Ich werde dazu mein Rage zerlegen und nur die Teile umbauen, der 60er Rage Rahmen geht dann mit Gabel weg. (am besten hier)  

Der Lack am Edge Aero ist wirklich ne Wucht und muss ca 10 Schichten dick sein, das Logo an der OR Kappe ist kaum noch lesbar, ebenso die RN am linken Ausfaller. 

Unter dem Innenlager ist eine 54 eingeschlagen obwohl der Rahmen von den Maßen her ein 56er ist. Komisch. 

Morgen/Übermorgen beginne ich mit dem Zusammenbau. 

Einzig negativ ist mir aufgefallen das es nur einen Flaschenhalter hat. 

Hat da jemand ne Idee wie ich da ans Unterrohr ne 2 Aufnahme bekomme? 
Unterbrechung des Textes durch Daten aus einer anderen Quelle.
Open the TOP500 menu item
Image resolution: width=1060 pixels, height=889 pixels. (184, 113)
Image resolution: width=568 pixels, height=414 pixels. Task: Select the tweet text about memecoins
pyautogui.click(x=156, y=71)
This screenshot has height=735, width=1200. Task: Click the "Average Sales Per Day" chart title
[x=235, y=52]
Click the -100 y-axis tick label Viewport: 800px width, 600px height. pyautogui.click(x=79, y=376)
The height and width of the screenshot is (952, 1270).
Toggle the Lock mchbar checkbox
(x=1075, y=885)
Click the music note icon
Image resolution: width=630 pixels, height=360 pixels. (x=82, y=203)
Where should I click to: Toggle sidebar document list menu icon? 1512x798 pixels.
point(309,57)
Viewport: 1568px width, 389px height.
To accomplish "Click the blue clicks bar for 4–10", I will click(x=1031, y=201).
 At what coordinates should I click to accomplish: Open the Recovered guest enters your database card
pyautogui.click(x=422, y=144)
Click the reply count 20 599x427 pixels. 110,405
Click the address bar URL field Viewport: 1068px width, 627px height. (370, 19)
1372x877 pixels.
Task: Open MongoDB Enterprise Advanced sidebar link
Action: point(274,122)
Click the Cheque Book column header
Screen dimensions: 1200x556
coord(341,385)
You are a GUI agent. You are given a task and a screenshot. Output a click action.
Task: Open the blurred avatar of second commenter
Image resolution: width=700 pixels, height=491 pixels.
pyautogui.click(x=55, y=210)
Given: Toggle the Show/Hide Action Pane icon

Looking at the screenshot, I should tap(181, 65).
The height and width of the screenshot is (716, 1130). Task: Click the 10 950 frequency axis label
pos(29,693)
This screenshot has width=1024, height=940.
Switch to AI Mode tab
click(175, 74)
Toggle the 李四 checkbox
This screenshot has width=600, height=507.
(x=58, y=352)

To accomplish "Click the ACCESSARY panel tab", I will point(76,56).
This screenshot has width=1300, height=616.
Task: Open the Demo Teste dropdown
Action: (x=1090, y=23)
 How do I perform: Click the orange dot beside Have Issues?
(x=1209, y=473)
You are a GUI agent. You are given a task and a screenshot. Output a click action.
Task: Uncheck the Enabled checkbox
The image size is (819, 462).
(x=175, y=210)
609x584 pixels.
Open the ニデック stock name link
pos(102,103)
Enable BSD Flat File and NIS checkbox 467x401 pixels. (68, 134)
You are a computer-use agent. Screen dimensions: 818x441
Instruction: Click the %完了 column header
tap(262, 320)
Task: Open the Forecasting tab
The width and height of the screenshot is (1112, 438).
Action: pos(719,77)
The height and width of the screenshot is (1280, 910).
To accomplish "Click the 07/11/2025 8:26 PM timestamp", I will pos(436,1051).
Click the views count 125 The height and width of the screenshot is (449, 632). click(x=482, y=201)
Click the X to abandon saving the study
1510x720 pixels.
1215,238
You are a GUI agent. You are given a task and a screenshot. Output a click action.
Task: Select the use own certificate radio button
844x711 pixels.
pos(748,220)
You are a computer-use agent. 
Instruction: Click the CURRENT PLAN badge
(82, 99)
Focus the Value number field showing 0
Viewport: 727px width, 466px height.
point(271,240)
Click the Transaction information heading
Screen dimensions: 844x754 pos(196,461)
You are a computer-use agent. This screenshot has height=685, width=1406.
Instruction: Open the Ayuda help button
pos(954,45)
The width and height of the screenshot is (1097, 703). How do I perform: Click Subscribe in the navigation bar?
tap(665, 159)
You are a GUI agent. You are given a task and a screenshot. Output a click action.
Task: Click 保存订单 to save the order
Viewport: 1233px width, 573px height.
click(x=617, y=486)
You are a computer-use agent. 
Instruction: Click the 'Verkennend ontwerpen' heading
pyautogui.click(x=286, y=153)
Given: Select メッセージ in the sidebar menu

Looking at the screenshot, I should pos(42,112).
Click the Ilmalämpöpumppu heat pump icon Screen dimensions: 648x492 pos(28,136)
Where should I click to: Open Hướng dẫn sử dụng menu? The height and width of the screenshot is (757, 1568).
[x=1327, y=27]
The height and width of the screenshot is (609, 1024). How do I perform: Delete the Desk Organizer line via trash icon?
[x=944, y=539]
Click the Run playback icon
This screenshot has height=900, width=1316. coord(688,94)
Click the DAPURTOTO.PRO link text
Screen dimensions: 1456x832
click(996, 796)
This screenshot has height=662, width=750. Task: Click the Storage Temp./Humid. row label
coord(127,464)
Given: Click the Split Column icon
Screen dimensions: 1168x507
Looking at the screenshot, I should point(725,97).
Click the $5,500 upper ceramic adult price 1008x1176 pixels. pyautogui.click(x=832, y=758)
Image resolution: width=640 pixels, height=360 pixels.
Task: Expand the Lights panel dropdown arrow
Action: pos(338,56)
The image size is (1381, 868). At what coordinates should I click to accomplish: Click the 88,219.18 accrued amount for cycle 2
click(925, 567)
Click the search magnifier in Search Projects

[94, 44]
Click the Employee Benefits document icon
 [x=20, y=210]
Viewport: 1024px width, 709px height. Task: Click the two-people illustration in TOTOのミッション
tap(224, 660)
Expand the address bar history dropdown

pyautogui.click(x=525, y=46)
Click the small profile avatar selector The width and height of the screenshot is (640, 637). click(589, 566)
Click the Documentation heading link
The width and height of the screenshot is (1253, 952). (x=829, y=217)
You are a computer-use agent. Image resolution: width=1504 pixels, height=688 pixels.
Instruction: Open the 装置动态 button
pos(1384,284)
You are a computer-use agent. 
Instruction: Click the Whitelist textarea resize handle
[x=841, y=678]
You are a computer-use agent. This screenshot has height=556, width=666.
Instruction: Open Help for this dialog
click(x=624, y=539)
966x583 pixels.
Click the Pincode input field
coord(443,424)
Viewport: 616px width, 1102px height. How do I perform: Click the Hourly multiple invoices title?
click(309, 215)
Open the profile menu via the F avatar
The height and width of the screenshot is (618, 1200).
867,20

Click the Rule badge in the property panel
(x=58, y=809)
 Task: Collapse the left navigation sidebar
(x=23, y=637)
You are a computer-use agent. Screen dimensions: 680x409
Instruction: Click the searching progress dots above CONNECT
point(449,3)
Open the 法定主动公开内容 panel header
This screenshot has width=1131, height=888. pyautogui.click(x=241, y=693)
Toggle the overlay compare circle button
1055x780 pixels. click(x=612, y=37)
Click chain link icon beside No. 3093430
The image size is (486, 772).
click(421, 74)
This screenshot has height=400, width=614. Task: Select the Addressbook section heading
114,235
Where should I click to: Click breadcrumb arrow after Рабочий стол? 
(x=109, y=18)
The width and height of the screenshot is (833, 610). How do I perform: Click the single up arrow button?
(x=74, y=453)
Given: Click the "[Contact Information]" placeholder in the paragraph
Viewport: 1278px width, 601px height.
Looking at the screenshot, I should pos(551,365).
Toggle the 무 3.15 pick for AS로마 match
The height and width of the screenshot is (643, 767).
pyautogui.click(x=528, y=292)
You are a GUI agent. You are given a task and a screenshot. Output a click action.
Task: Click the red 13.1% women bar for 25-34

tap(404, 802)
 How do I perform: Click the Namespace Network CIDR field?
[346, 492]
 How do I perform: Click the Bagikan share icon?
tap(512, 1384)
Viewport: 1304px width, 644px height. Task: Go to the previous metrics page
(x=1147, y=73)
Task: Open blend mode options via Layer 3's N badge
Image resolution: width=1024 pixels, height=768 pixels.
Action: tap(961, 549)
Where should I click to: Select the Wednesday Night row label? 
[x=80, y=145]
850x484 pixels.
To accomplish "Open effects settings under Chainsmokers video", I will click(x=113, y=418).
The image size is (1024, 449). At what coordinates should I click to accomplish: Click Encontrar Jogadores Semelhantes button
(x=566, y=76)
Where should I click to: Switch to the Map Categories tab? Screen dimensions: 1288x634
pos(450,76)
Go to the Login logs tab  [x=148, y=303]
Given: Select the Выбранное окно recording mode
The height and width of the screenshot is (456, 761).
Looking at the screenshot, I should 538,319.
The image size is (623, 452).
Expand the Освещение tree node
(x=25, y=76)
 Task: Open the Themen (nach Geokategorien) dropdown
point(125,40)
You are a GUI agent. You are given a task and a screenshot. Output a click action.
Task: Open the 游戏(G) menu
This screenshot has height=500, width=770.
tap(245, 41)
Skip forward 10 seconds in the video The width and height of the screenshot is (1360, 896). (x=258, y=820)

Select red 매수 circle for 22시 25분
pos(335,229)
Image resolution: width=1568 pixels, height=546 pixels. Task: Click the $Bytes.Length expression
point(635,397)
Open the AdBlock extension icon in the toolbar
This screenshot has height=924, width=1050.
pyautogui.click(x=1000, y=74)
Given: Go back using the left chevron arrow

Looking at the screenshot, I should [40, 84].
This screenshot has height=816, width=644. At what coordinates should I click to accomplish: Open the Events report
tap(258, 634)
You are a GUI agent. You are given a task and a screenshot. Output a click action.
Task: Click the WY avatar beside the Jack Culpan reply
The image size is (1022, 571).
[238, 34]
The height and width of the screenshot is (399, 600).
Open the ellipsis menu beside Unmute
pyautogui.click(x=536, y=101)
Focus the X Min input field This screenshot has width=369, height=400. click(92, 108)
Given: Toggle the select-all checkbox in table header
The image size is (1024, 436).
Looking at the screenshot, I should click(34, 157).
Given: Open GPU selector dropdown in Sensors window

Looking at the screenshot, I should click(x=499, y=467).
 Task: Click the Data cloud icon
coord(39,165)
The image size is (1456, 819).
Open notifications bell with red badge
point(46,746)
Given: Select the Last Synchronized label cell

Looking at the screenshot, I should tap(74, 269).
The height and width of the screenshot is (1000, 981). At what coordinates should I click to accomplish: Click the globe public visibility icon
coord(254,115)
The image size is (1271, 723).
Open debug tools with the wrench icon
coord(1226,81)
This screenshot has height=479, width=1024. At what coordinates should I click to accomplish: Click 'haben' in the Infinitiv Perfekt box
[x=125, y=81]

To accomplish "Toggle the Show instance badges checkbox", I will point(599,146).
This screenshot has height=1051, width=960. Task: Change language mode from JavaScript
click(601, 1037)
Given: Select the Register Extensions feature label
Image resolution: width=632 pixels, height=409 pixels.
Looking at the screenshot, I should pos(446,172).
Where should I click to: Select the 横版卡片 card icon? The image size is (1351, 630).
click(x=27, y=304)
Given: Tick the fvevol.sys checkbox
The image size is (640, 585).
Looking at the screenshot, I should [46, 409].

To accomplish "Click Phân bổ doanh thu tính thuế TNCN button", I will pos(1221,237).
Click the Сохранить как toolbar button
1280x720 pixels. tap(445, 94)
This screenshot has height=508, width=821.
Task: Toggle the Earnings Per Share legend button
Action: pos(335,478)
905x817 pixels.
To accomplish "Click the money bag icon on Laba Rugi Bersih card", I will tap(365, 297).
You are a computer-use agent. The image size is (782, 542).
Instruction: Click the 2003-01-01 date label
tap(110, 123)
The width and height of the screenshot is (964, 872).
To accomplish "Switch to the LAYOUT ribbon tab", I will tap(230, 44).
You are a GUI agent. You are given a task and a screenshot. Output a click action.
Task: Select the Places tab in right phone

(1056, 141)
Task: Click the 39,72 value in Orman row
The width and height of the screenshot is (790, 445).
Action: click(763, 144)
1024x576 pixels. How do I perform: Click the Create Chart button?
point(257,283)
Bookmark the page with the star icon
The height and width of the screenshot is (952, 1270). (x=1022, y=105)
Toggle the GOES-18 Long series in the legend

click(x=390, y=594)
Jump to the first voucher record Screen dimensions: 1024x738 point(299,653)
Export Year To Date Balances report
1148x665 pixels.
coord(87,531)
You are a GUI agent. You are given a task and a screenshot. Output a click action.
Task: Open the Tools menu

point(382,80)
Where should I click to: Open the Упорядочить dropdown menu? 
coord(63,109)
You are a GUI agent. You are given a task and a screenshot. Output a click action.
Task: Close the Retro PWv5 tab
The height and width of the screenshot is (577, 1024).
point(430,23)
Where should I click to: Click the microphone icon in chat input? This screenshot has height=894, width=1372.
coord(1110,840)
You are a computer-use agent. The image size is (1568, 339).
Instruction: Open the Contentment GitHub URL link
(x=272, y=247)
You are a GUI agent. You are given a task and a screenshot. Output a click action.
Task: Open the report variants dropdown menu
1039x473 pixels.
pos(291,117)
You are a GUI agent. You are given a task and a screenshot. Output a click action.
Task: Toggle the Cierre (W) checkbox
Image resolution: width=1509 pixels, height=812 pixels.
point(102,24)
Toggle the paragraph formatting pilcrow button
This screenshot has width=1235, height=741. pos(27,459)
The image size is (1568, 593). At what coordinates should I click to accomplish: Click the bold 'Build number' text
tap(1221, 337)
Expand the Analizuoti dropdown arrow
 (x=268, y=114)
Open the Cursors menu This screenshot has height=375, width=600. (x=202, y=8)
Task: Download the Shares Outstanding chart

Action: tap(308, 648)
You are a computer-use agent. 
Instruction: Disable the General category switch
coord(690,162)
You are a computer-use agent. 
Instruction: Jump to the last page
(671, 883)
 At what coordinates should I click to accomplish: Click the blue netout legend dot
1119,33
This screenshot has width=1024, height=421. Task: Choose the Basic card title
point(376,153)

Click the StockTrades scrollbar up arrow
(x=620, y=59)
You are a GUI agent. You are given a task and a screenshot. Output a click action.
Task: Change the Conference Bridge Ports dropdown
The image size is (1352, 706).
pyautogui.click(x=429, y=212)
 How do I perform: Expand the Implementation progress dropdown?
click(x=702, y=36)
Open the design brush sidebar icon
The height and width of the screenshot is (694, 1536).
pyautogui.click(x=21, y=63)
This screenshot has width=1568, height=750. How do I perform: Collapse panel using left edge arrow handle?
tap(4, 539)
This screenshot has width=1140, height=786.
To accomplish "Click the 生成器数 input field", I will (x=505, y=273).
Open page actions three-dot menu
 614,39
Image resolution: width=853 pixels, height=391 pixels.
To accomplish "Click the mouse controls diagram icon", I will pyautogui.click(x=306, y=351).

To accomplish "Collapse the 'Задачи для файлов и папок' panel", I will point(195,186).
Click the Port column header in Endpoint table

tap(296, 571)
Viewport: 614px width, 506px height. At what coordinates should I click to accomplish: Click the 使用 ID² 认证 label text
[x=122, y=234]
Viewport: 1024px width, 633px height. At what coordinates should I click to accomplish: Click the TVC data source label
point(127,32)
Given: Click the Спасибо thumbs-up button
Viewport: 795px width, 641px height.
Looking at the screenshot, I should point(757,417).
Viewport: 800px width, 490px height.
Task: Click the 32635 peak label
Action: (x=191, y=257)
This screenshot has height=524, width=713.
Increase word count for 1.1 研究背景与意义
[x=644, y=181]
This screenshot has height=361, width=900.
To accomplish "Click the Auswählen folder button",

Ich hatte da an was ankleben gedacht ein Stück Winkel mit 2 Gewinden oder so. 


















Cu Danni


----------



## versus (7. April 2009)

mensch danni, das teil sieht echt scharf aus!!! allerdings bekomme ich bei der vorstellung eines flaschenhalters an DIESEM unterrohr hektische flecken 

wie wäre es denn stattdessen mit einer 1L flasche, ggf. mit einem seitlich offenen flaschenhalter, falls sie mit einem normalen nicht passen sollte. 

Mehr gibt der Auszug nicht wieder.